Isom additional clarified that he was drawing a distinction between home first-class, which American presents on most home routes, and “worldwide enterprise class” and flagship merchandise.

The dialogue of lie-flat merchandise occurred throughout a broader questioning by DOJ legal professionals surrounding competitors and company between American and JetBlue on premium trans-continental routes — particularly, between each Boston and New York and the California cities of Los Angeles and San Francisco.

Based mostly on questioning, the DOJ appeared to argue that since American and JetBlue each supply a lie-flat premium product on these trans-continental routes, the NEA eliminates competitors.

“With the NEA in place you do not have to fret about JetBlue coming after American on your premium clients, proper,” DOJ lawyer Invoice Jones requested Isom.

American operates a subfleet of Airbus A321s on that route, dubbed the A321T, which characteristic 20 business-class seats and 10 Flagship First Class seats, all of that are lie-flat, in configuration in any other case used on long-haul flights.

Whereas it’s not unusual for CEOs in any business to go away the finer particulars of issues to their groups to totally perceive and handle, the transcontinental market is of appreciable significance to U.S. airways, with fare premiums typically paid by high-volume and high-value enterprise vacationers.

Whereas there are a number of home routes from the New York space airports and Boston which are excluded from the alliance, these premium trans-continental routes are usually not amongst them.

It additionally was not the primary time that an American Airways chief has admitted to being unaware of an vital and related on-board product.

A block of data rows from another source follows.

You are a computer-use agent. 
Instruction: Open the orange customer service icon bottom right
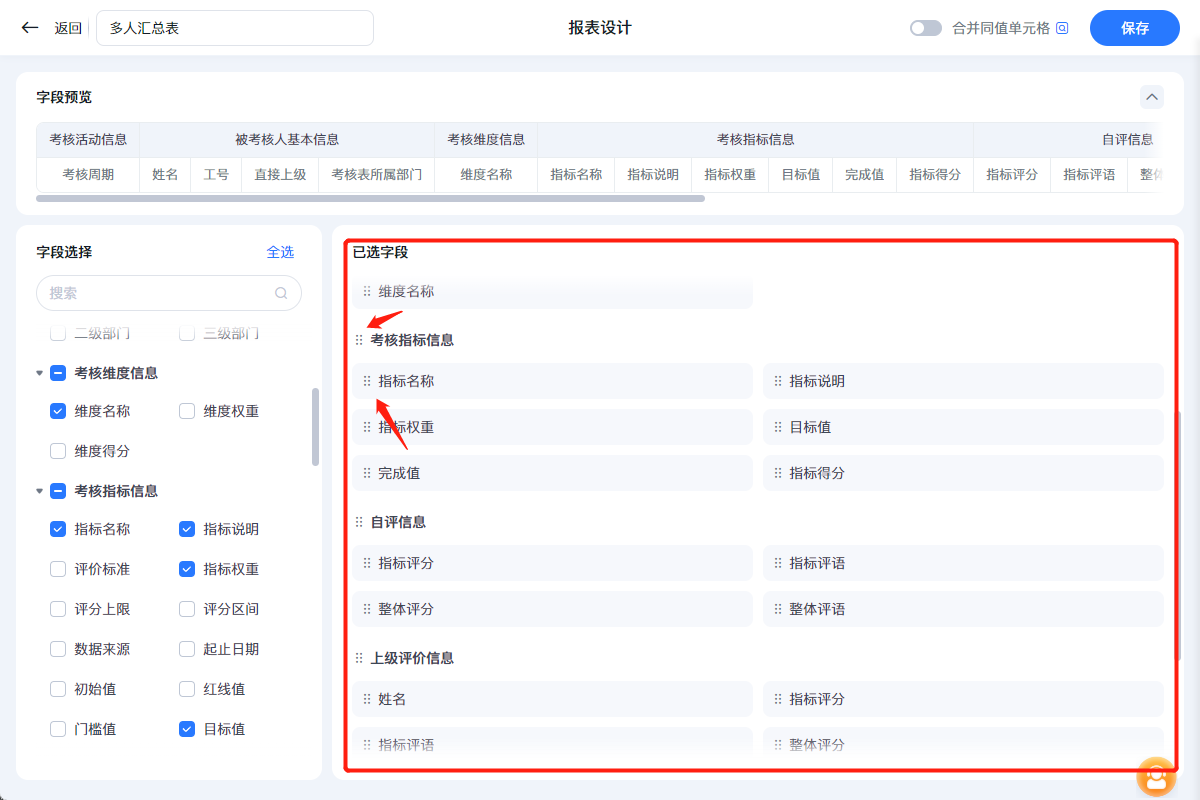1155,776
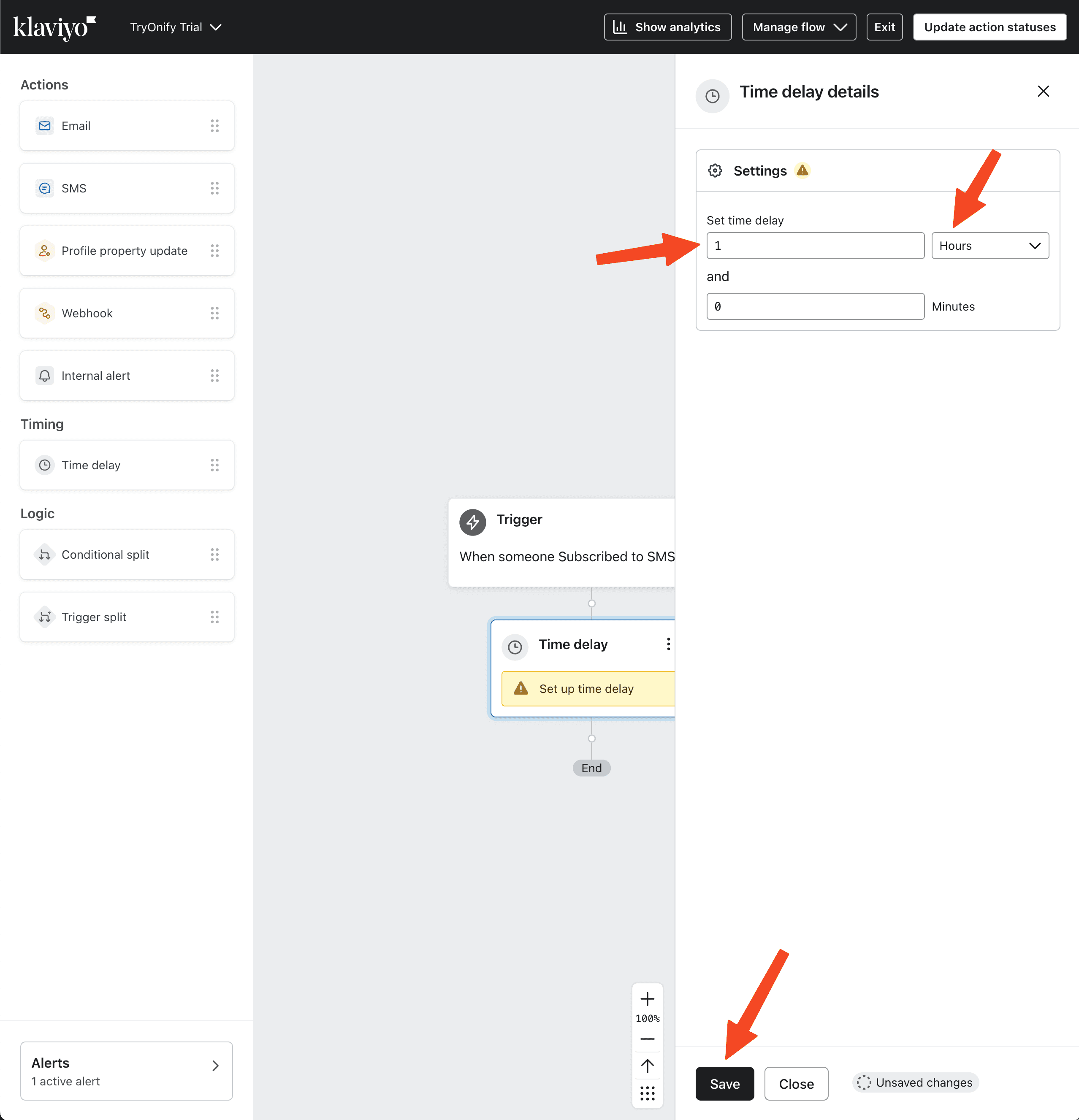Click the Internal alert bell icon
Screen dimensions: 1079x1120
pos(45,376)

Former CEO Doug Parker confronted criticism in 2018 when he admitted he had not flown the airline’s new “Venture Oasis” cabins, which have been the topic of fierce criticism from passengers over cramped seats, tiny bathrooms, and a scarcity of in-seat energy. The airline in the end altered the ultimate design of the cabin, though the coach seats remained cramped.

From the trial: American Airways forgot it had touchdown slots at JFK. Then it misplaced a few of them.

Monday noticed testimony from Isom and present American Airways senior vp Scott Laurence, who, in a earlier position at JetBlue, was broadly thought of the driving pressure behind the alliance.

A lot of the testimony targeted on intentions and mechanisms behind the alliance, with little in the best way of shock.

Boston, which isn’t slot constrained in the identical approach because the New York airports, was the topic of questioning earlier on Monday.

“The Northeast Alliance created a chance for us to be as viable a competitor in Boston as we might be,” Isom mentioned in courtroom.

The trial, which started on Tuesday, Sept. 27, is ready to proceed for as much as three weeks. JetBlue CEO Robin Hayes and American Airways chief industrial officer Vasu Raja are amongst those that have testified, with former American Airways CEO Doug Parker anticipated to testify this week.

TPG is reporting from the trial in Boston, so keep tuned for the most recent.